Sean Gilbertson
CEO: Gemfields Group
‘We are very much graduating from a junior miner to a mid-level miner both in terms of scale of mining and revenues’
THE tide has turned in Gemfields’ favour, after a torrid Covid period, and Gilbertson and his team are happy to reward shareholders handsomely. The 2022 interim dividend and share buyback programme arrived hard on the heels of Gemfields’ maiden year-end dividend for 2021, reflecting higher production and better auction prices of rubies and emeralds. This generosity should sit well with Assore, which recently became a major shareholder in Gemfields.
While Gemfields is able and willing to pay dividends, Sean Gilbertson still has a long list of challenges and frustrations on the path to expanding operations. Problems go with Gemfields having interests in poor and often politically unstable countries: Mozambique, Zambia, Ethiopia and Madagascar.

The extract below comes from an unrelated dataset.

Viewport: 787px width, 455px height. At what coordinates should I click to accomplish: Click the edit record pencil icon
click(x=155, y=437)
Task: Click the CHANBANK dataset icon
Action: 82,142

In October, staff from the Montepuez ruby mine in Mozambique had to be evacuated temporarily because of rebel activity in the area, and although operations have resumed, the rebels are unlikely to go away permanently. Gemfields’ gold exploration project, Nairoto in Mozambique, is proceeding, but exploration in Ethiopia and Madagascar has been on hold. At the Eastern Ruby Mining concession in Mozambique, where Gemfields intends to start bulk sampling operations in 2023, a police contingent is on guard.
In South Africa, Gilbertson is unable to shake free of Gemfields’ 6.54% stake in Sedibelo Platinum, which has been up for disposal ever since Gemfields inherited it from Pallinghurst. Gemfields could exit when Sedibelo lists, but that listing was deferred again in 2022 after a downturn in platinum group metal prices, together with community unrest and Section 54 stoppages. Sedibelo is probably a minor irritation for Gilbertson, whose main priorities are to ramp up output and revenue from Kagem and Montepuez and ensure Gemfields’ share price reflects its underlying value.
LIFE OF SEAN
Although his appointment to head Gemfields in 2017 was because his father Brian Gilbertson’s investment company, Pallinghurst Resources, bought a stake in the company, Sean Gilbertson has firmly established himself as a mining leader in his own right. He holds all the right qualifications – a degree in mining engineering from Wits University and experience in project finance. He is also an entrepreneur who has started two successful trading businesses. Apart from gemstones, his passions are cycling and the outdoors, and he has given generously to help protect rhinos against poaching.